Glastonbury is all about extremes. Polar extremes. At any given moment you could be watching a world class act like Arcade Fire whipping crowds of thousands into mass delirium with a wrought, hyper-intense scamper through their back catalogue. Whilst on the other side of the site, a man receiving an on stage enema is having much the same effect on a leaky tent of just a hundred. One moment you’re knackered, the next you’re euphoric, one moment you’re mind is drifting – desperately searching for something to occupy it - the next you’re arrested by the spectacle of a pack of twenty uniformed, kazoo toting scousers blasting out brass classics in unison. This constant oscillation between extremes is rammed home early on Saturday morning: Watching the Pipettes open the Main stage I experience the most peculiar of sensations finding myself getting sunburnt on my right cheek whilst simultaneously getting rained on on the other. It’s like this all weekend……
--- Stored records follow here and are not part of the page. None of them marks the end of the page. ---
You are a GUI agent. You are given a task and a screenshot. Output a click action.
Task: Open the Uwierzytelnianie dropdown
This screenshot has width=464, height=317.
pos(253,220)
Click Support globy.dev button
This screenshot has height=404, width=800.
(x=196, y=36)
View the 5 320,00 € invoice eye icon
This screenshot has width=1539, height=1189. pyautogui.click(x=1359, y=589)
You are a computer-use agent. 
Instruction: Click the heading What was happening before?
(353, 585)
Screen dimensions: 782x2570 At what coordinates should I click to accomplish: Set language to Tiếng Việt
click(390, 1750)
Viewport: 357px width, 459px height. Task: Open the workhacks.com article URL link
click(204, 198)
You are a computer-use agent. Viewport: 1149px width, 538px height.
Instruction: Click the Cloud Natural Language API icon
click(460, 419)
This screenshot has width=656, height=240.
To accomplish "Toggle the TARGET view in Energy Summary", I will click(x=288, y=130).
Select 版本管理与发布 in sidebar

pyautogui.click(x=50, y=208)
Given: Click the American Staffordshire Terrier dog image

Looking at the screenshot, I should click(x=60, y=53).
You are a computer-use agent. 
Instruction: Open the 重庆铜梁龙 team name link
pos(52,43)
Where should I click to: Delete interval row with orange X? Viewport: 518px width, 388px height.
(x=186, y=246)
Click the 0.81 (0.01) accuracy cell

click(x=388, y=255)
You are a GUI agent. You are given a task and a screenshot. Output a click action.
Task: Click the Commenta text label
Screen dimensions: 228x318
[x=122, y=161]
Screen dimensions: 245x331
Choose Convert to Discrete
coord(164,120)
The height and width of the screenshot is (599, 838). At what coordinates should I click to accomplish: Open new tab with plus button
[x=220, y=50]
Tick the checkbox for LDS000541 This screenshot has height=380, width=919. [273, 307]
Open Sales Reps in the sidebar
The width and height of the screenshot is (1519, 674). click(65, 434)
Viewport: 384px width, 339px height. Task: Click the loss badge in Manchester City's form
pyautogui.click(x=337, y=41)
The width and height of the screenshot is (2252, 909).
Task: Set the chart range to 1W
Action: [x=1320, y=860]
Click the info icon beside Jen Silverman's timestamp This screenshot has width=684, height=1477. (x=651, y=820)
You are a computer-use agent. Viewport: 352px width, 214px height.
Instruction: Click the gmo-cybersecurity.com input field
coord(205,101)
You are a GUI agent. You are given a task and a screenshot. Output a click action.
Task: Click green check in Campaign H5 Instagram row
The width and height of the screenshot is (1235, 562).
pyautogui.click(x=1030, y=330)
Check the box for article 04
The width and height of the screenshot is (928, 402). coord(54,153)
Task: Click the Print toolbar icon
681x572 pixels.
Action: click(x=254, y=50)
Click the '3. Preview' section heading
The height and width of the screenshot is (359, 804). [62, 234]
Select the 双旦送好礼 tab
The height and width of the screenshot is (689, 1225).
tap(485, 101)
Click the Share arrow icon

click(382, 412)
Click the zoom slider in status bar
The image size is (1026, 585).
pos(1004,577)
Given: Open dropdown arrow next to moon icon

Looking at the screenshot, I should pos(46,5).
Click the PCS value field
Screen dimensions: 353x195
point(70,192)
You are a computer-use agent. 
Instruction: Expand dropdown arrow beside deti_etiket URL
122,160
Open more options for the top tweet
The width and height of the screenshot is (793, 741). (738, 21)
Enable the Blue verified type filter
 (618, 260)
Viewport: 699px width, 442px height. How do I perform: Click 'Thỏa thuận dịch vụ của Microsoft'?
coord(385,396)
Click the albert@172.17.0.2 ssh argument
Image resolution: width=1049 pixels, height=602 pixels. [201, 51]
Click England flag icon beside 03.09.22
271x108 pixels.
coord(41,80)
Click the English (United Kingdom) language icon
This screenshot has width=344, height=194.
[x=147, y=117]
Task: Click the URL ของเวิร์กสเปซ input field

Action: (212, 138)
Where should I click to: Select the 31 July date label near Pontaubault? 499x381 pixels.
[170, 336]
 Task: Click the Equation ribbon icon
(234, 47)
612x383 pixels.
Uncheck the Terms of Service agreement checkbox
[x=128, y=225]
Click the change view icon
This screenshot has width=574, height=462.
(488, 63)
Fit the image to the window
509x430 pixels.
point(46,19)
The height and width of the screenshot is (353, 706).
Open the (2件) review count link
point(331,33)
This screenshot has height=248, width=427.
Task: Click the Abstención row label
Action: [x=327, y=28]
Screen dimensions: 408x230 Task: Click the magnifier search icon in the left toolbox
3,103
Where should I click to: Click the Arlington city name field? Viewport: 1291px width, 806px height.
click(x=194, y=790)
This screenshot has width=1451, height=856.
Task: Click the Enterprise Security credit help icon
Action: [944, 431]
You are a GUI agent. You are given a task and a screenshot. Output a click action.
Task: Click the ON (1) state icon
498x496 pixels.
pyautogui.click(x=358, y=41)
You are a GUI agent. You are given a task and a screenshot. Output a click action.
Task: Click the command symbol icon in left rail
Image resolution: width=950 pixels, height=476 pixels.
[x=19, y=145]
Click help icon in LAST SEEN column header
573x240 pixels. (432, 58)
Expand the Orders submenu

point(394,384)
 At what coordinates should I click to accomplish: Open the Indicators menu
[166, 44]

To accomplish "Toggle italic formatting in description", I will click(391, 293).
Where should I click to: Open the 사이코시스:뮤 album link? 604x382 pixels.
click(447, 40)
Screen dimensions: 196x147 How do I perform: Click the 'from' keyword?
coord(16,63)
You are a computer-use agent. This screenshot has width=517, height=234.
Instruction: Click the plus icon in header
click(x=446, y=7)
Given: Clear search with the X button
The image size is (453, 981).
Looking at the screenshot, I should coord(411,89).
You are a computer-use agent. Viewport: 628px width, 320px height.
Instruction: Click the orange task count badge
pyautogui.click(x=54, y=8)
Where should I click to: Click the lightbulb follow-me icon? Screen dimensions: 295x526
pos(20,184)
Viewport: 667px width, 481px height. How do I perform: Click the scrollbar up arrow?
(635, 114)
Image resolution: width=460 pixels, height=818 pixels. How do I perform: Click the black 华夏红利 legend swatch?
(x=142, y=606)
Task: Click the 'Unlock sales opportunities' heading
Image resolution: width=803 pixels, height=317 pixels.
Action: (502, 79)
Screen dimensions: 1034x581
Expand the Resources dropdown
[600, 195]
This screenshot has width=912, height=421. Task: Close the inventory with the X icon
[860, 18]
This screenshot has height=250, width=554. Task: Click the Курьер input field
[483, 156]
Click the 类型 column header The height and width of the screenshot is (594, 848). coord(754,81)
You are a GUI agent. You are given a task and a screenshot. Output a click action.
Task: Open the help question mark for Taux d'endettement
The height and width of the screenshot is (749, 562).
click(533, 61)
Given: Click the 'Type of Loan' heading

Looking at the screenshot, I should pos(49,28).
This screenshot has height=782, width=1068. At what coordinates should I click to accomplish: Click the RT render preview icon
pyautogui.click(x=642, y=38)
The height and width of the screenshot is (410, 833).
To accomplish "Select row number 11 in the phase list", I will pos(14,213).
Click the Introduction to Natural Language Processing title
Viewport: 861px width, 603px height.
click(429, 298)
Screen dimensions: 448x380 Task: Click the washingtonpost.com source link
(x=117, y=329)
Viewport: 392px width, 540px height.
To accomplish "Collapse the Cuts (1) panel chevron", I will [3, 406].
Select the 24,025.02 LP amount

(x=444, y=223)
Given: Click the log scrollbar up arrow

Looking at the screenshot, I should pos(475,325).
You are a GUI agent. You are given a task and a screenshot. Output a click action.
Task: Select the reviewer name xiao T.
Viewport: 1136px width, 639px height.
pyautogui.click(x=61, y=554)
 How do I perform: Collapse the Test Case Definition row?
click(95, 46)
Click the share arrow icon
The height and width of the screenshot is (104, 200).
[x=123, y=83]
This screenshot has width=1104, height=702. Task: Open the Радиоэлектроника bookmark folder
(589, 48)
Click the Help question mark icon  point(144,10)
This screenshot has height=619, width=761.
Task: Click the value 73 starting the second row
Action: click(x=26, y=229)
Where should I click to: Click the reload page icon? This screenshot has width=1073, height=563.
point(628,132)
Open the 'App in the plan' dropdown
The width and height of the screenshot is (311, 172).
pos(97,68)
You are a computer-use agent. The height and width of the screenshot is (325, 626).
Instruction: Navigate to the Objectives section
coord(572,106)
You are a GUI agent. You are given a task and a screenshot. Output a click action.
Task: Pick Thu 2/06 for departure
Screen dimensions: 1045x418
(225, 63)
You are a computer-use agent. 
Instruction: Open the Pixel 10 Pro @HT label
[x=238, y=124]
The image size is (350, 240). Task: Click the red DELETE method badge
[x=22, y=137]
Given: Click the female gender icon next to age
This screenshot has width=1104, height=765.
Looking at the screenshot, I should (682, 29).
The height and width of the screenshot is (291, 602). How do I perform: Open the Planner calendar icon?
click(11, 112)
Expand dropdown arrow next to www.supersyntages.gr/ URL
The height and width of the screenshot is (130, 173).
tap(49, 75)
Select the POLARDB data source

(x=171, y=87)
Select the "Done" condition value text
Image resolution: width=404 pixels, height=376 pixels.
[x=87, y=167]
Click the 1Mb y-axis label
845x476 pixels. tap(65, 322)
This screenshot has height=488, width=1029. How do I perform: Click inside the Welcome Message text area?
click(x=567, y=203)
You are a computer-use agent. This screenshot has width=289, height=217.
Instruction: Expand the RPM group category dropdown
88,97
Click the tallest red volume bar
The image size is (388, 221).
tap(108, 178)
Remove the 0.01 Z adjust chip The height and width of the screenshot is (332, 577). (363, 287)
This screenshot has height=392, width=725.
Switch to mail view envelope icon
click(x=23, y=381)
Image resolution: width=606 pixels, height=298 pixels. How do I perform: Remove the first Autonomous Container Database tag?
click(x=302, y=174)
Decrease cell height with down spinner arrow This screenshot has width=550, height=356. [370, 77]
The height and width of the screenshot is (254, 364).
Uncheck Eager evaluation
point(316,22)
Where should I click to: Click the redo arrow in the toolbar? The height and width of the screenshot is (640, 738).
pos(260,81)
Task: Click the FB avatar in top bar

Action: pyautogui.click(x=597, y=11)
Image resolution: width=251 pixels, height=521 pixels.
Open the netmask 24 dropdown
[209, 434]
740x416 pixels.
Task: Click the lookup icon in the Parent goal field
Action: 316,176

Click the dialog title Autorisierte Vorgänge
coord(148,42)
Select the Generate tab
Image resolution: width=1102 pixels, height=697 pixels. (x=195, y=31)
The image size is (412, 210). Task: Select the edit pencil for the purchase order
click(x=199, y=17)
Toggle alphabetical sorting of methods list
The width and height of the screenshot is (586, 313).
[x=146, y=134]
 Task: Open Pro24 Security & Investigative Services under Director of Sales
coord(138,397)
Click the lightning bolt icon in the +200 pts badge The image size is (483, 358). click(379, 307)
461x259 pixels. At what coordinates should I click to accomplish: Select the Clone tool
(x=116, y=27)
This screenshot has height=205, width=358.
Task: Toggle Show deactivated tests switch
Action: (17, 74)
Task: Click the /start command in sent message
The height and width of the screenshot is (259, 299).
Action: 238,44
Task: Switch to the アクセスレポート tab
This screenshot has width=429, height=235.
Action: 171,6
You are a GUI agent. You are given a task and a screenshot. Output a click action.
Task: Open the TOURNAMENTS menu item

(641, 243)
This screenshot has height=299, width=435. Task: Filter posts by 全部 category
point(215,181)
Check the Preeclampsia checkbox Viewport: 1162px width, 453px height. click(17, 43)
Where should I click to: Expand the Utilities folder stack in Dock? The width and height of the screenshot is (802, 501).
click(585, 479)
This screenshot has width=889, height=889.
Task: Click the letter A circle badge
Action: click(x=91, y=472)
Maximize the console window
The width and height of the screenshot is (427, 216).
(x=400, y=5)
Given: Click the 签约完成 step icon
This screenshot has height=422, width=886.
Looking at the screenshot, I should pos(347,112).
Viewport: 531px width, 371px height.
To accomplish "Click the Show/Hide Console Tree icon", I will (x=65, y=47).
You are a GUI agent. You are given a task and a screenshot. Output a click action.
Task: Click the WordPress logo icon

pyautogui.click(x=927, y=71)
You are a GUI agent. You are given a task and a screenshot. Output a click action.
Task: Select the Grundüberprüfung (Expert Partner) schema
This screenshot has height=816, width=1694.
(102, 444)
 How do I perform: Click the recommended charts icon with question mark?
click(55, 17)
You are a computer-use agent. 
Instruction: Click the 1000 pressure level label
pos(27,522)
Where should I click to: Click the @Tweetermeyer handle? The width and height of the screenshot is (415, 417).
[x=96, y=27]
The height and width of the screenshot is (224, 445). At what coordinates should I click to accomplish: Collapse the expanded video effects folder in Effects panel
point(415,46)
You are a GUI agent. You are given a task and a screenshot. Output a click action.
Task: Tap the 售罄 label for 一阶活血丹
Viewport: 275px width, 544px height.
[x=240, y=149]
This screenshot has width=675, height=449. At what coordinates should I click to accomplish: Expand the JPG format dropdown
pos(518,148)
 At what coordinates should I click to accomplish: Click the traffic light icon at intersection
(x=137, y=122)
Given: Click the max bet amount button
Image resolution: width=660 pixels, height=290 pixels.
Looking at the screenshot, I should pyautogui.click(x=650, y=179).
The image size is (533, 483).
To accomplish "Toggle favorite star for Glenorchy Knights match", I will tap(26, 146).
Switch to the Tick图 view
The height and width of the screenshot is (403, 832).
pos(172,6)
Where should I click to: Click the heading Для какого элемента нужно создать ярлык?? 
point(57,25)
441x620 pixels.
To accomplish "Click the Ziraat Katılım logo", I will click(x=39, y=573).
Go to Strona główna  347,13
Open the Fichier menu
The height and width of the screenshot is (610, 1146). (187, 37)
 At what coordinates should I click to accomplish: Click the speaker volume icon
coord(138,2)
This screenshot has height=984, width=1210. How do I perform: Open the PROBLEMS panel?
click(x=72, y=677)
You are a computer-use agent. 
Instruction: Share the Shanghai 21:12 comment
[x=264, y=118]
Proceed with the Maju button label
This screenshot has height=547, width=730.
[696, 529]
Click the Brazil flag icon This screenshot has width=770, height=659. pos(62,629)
Eventually you adjust and surrender yourself to a sensory assault from all angles. Only then can you relax and properly enjoy yourself. Of course the seemingly relentless showers and ceaseless trudging through acres of brown filth erode a little bit of the atmos. But if us Brits are good at one thing – it’s getting royally spangled in spite of everything and this is always in evidence at Glastonbury. Plus, the discerning music fan can’t really go wrong with the stunning array of talent on offer. My personal highlights include The Hold Steady whose vile marriage of Bruces Hornsby and Springsteen would normally have me reaching for the valium, but in wowing a rammed tent of die-hards their power is undeniable. Patrick Wolf, The Gossip, The Cribs, Meat Katie and The Rakes also delight but the band of the Festival Award must go to !!! for dispensing with a classic ‘right time right place’ Saturday night second headliner. One day these nutty New Yorkers will stir a killer chorus into their druggy, gloopy tune soup and the world will have to contend with a monster groove machine of a band to rival prime time ‘Mondays or even Talking Heads at their most hypnotic. And I for one will be down the front at Glastonbury, pear cider in one hand, God knows what else in the other to witness it. Rain or shine.